Alors que les pouvoirs publics, notamment le ministre  du Commerce  ont annoncé la veille du mois du Ramadan sur les ondes de la Radio nationale  que le pouvoir d’achat du citoyen sera  l’une de leurs  premières priorités par contre, la réalité sur le terrain, le  consommateur comme chaque année est  dépluméau vu et au su de tout le monde.

Une petite virée aux alentours des marchés de fruits et de légumes de quelques régions de la Mekerra,  ou au niveau des points de vente montés en la circonstance  démontre toute la souffrance qu’endurent les familles aux bourses moyennes, sans citer inutilement les damnés de la terre au salaire obsolète voire inexistant. De nombreux  légumes de première nécessité à  la cuisine,  dont les prix flambent continuent de se considérer comme e étant  de produits exotiques sans parler des fruits loin de la portée de nombreux citoyens. Quant à la  cherté qui fait plier le consommateur,ce dindon de la farce,  certains commerçants que nous avons accostés reconnaissent cette situation malheureuse, toutefois leur doigt accusateur est vers le mandataire qui demeure le nœud de la discorde sans omettre de citer une flagrante absence des services de contrôle, comble de l’inconscience,  les contrôleurs de la DCP ont observé une grève dans un moment inapproprié.

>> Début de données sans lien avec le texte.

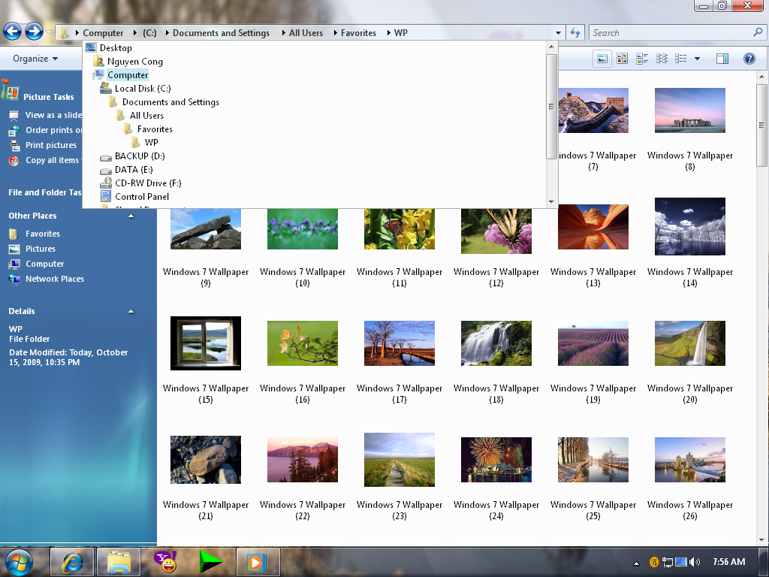Select the tiles view icon in the toolbar
This screenshot has width=769, height=577.
click(642, 58)
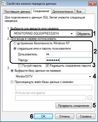98x122 pixels.
Task: Select the user name and password option
Action: (15, 48)
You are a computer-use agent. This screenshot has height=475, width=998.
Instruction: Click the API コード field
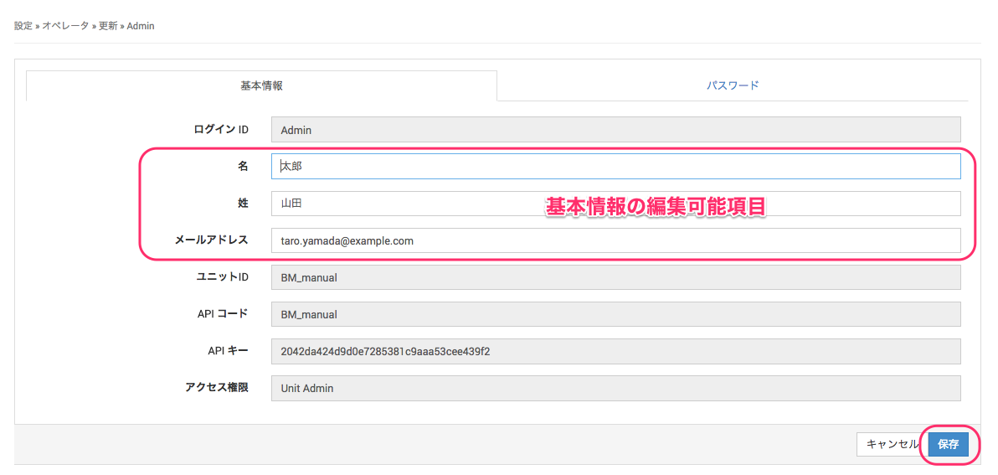point(615,314)
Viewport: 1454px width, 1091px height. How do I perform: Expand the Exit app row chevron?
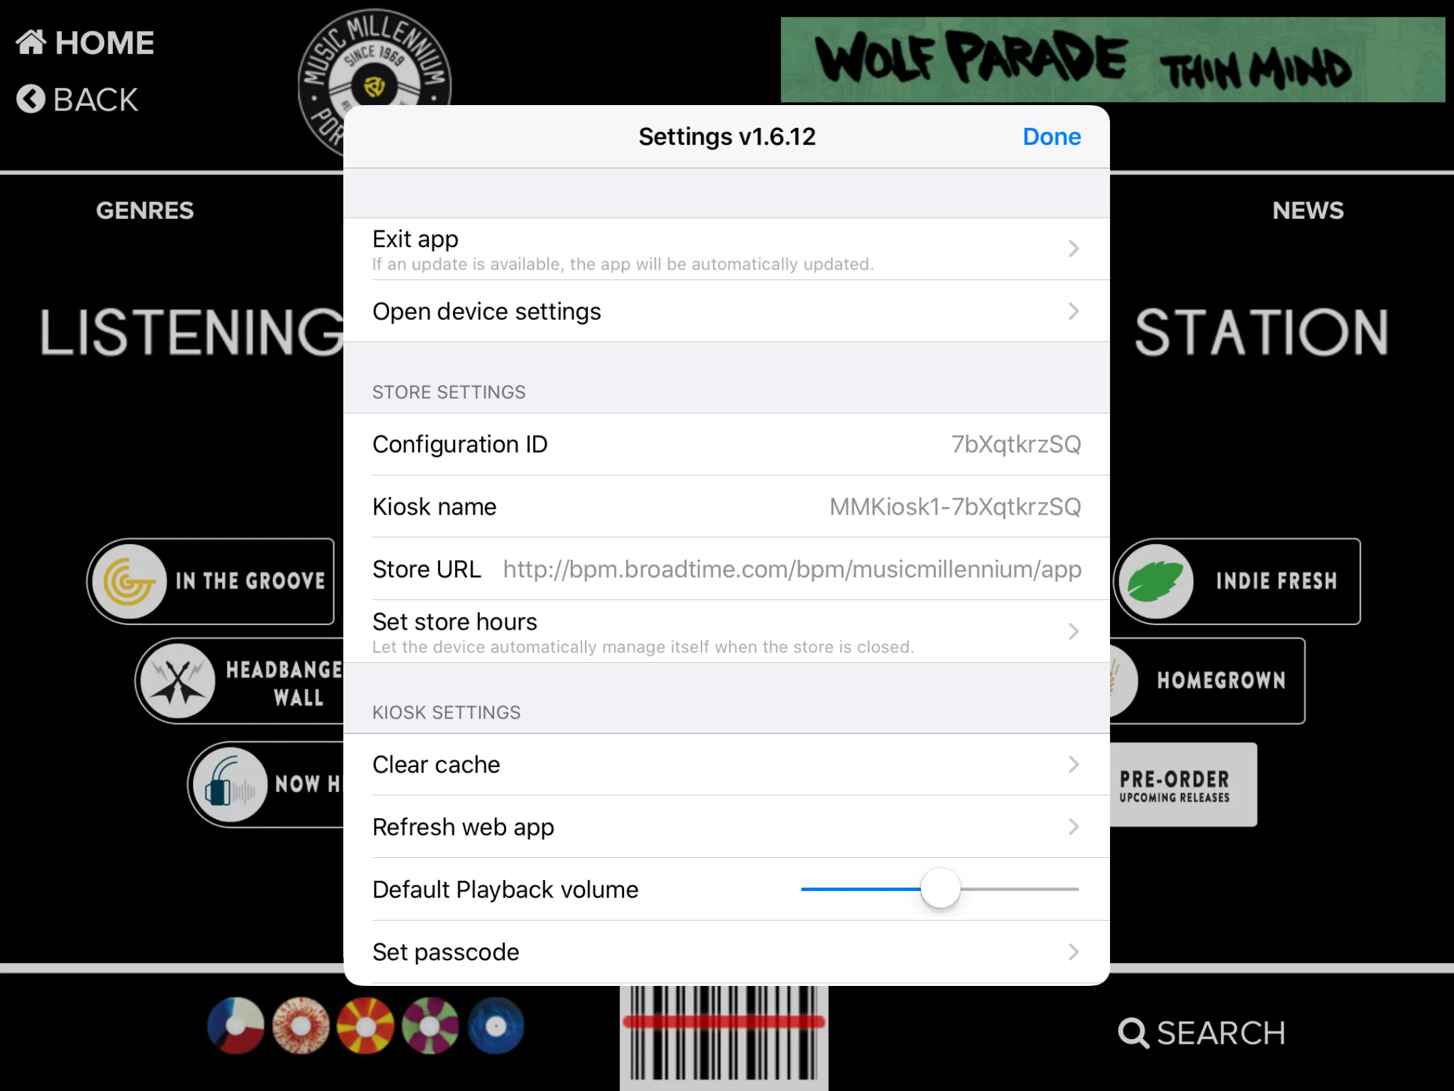[1074, 249]
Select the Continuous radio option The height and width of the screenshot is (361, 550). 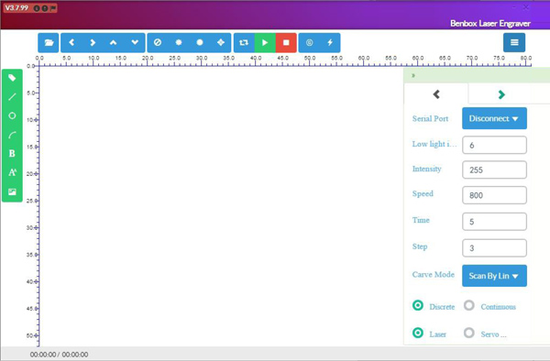469,306
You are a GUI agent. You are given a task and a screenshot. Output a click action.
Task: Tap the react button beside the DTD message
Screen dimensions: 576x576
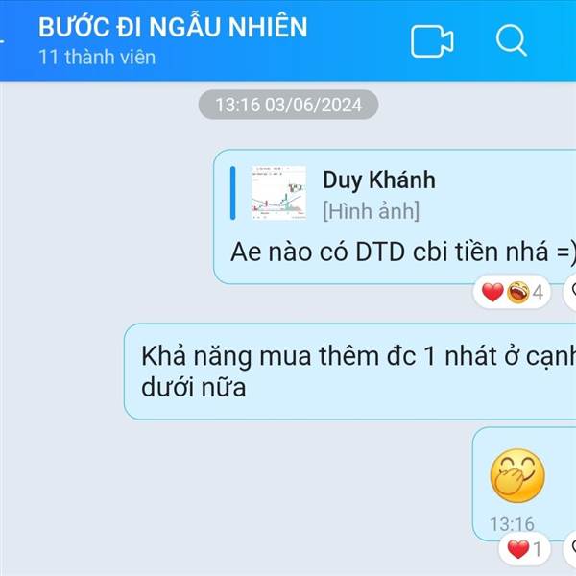click(x=570, y=293)
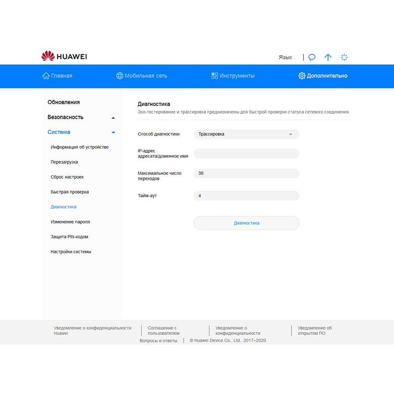Open the Вопросы и ответы footer link

pos(158,340)
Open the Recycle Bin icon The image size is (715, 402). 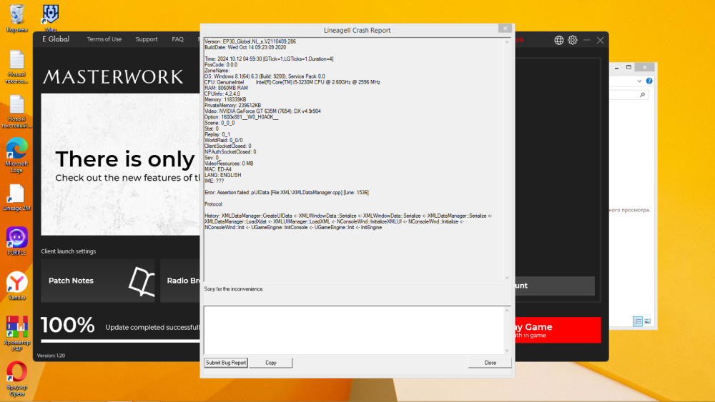click(17, 14)
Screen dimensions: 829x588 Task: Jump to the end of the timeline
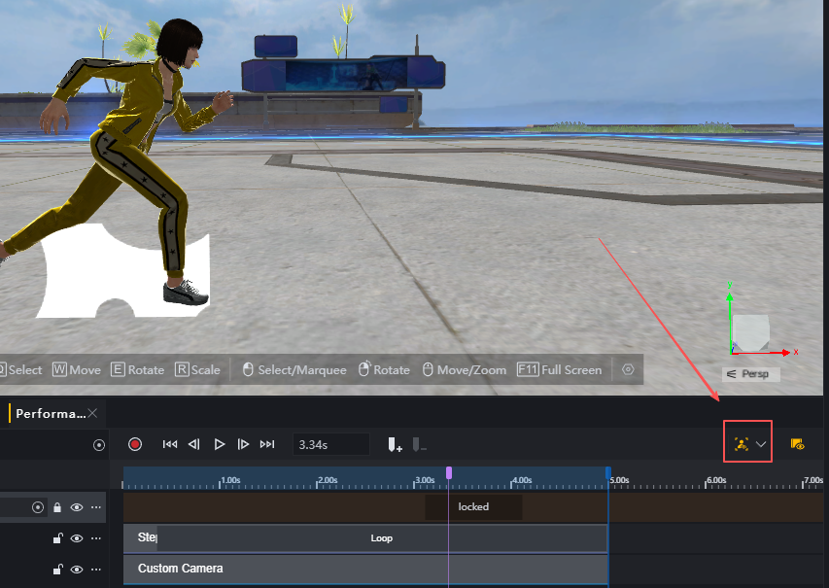[267, 444]
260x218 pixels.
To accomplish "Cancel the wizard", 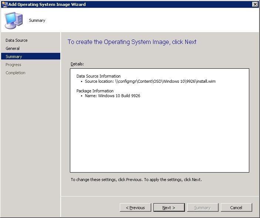I will coord(236,208).
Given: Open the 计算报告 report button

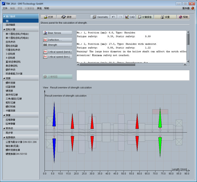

Dans un autre registre, d’autres vendeurs tentent de justifier par la loi de l’offre et de la demande qui régule et gère le marché.

Les thèses se multiplient et les interprétations fusent de partout dans un contexte, où les animateurs du souk sont visiblement gagnants dans leur mission lucrative notamment au cours de ce mois de jeûne, où piété et solidarité ne sont que vains mots sur le terrain, alors que le grand perdant de ces opérations anarchiques est sans doute le pauvre  consommateur qui n’a d’autres alternatives que de se plier au diktat de ces commerçants  véreux, a priori au statut de vendeurs occasionnels  qui ne reculent devant rien pour exterminer leur proie désarmée.